# Strength of magnetic field

1. Feb 16, 2006

### supersleeves

I've been working on this problem for awhile now, and I cannot seem to grasp it .

In this problem, we are to find the strength and direction of the electric field at the point indicated by the black dot (see image below). How would I go about doing this?

Last edited: Feb 16, 2006
2. Feb 16, 2006

### Staff: Mentor

Hint: Stationary electric charges don't produce magnetic fields.

3. Feb 16, 2006

### supersleeves

Whoops, I meant electric field. Silly me :P

4. Feb 16, 2006

### Staff: Mentor

I kind of suspected it was supposed to be electric field, but I just wanted to make sure. Textbook authors and professors do sneaky tricks sometimes.

First, find the electric field at the black dot, that is produced by the positive charge alone. Ignore the negative charge for the moment.

Second, find the electric field at the black dot, that is produced by the negative charge alone. Ignore the positive charge for the moment.

Third, add together the two electric fields that you just found. This gives you the electric field at the black dot, that is produced by the two charges together.

Hint: electric field is a vector quantity, so the result of each step has both magnitude and direction.

5. Feb 16, 2006

### supersleeves

I've tried that a million times and I'm still not coming out with the right answer >:-O By following that procedure, my answer keeps coming out to zero. I got ~1800 N/C for the field of the positive charge and ~-1800 N/C for the field of the negative charge... What am I doing wrong????

6. Feb 16, 2006

### Staff: Mentor

I'll repeat my hint: the electric field is a vector. A vector has magnitude and direction. You have the magnitude of the field produced by each charge alone, except that the magnitude of a vector is always positive, so get rid of the minus sign on the field produced by the negative charge.

What is the direction of the electric field produced by the positive charge alone, and what is the direction of the electric field produced by the negative charge alone?

Do you remember how to add vectors that are in different directions?

7. Feb 16, 2006

### supersleeves

Okay, I think that makse sense... let's see if I'm on the right track.

So I figured the magnitude of each vector to be 1800 N/C. The direction of the field produced by the positive charge would then be -1800cos(45)i+1800sin(45)j and the direction of the field produced by the negative charge would be 1800cos(45)i+1800sin(45)j. (45 is in degrees)

To add the vectors, I would just add each of the i components and each of the j components to get 2545j (the i components cancel out)... correct? But this would mean that the vector is in the horizontal direction... and when I put 0 degrees in for the answer, it keeps telling me I'm wrong.

Grr... I wish the professor actually spent time on these things...
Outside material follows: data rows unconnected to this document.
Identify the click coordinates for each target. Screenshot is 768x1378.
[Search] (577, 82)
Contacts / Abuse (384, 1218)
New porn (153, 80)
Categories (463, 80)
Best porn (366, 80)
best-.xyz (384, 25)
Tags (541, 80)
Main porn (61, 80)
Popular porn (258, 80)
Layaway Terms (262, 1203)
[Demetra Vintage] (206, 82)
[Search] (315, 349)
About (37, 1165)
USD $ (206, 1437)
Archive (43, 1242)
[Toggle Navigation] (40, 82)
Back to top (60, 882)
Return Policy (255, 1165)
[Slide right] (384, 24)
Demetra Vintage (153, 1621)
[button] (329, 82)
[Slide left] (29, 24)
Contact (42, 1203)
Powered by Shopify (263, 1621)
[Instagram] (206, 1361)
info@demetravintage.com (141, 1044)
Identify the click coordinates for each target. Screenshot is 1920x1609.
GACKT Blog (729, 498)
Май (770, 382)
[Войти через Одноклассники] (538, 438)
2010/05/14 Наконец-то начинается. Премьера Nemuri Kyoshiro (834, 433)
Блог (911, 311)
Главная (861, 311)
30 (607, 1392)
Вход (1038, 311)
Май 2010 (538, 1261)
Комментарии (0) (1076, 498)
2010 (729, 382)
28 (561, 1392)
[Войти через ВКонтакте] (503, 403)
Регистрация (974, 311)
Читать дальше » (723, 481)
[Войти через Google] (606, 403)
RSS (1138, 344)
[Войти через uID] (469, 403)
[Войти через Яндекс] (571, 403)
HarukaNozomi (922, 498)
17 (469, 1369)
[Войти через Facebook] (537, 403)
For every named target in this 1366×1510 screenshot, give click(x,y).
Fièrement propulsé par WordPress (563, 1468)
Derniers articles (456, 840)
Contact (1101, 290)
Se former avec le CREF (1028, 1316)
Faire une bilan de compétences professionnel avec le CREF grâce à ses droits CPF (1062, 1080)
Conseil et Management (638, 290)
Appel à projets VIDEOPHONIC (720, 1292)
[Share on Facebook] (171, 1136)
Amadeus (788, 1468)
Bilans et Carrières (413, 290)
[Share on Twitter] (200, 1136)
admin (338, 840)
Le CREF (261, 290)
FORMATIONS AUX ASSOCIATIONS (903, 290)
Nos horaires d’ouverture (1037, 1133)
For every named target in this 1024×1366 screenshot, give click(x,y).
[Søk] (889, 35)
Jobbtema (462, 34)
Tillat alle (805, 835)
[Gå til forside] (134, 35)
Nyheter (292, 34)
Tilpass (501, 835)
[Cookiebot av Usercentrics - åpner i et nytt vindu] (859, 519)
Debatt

Thanks so much for your help/patience... it means a ton!

8. Feb 16, 2006

### Gokul43201

Staff Emeritus
What direction is $\hat{j}$ along ?

Last edited: Feb 16, 2006
9. Feb 16, 2006

### supersleeves

oh, i had them backwards. grr. I guess that would mean that j would be along the x-axis, making that whole thing a bunch of mumble jumble. That should still make the work correct though, as the component in the y-direction will cancel out? I guess that means that the final vector I got was 2545i, not 2545j.

I'm just a a mess with this.

10. Feb 16, 2006

### Staff: Mentor

Draw the two $\vec E$ vectors on the diagram, with their tails at the black dot. The electric field points away from a positive charge, and towards a negative charge. This should show you that the sum of the two vectors points downwards (negative y, or $-\hat j$ direction).

11. Feb 17, 2006

### supersleeves

okay, that makes sense!

Thanks so much for your help!!!